Arrested Development
- Genre: Comedy
- Running time: 30 minutes
- Country of origin: United Kingdom
- Language(s): English
- Home station: BBC Radio 4
- Starring: Letitia Dean Susannah Doyle Phil Cornwell Julian Rhind-Tutt
- Written by: Simon Warne
- Produced by: Tracey Neale
- Original release: May 2000 – June 2000
- No. of series: 1
- No. of episodes: 4
- Audio format: Stereophonic sound
- Website: Official BBC Page

= Arrested Development (radio series) =

Arrested Development was a short-lived British radio programme that aired from May to June 2000. There were four half-hour episodes and it was broadcast on BBC Radio 4. It starred Letitia Dean and Susannah Doyle.
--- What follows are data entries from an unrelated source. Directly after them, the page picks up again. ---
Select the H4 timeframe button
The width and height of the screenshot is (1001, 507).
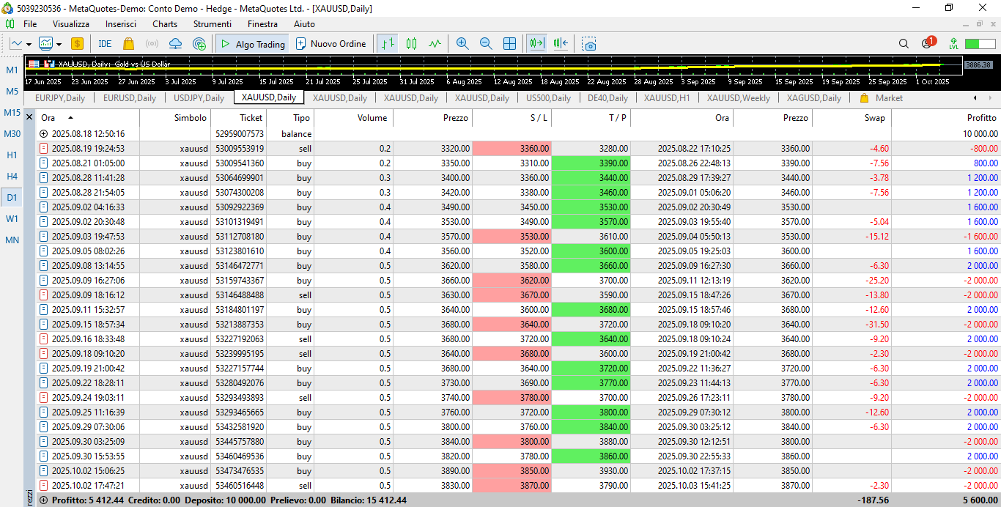12,176
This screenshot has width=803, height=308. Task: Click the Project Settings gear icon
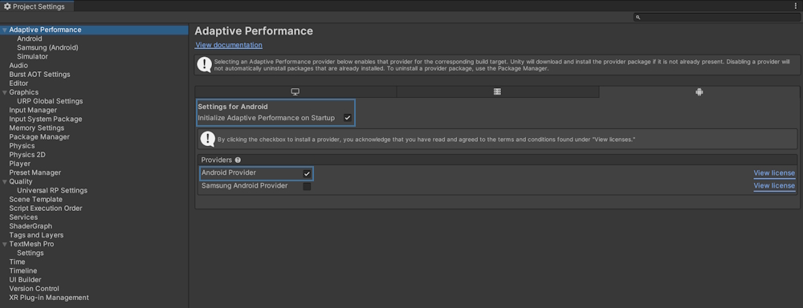click(7, 6)
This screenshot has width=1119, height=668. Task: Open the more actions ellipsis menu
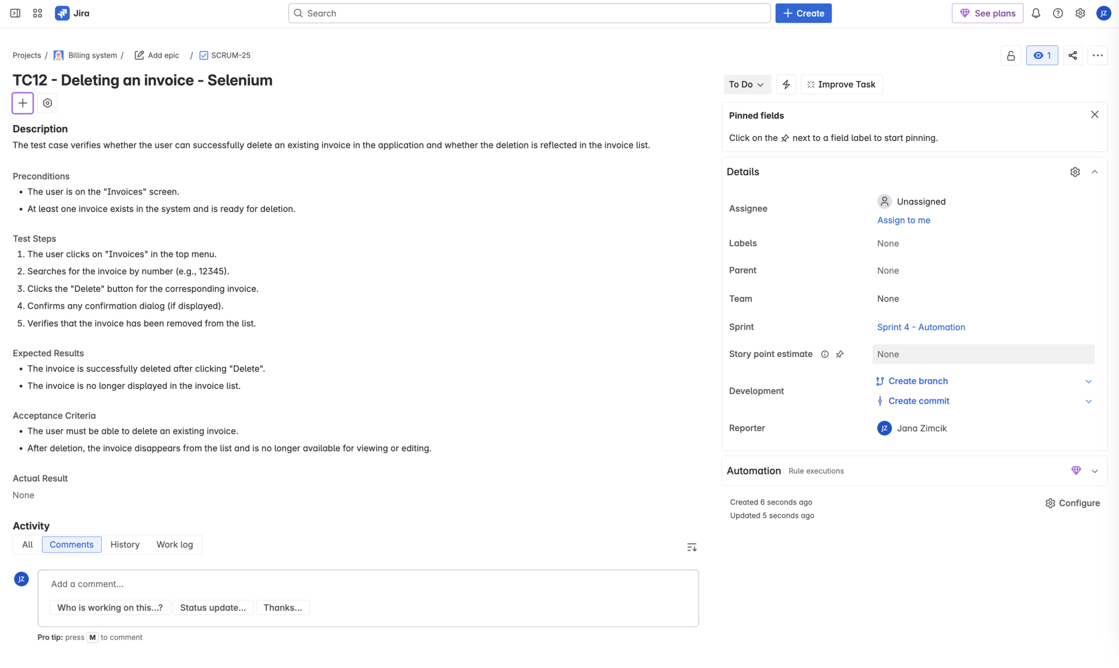1097,55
The show was written by Simon Warne and produced by Tracey Neale.

==Episodes==
===Episode 1===
Penny and Dave are to get married; however, the day proves full of problems, with Penny's hair being one of them.

===Episode 2===
Penny's sister Kate must help her come to terms with Dave jilting her on the wedding day.

===Episode 3===
Kate's cottage is left ruined after she hires an over-enthusiastic builder.

===Episode 4===
Bob attempts to woo Kate back, while Penny contemplates the future after her relationship broke down.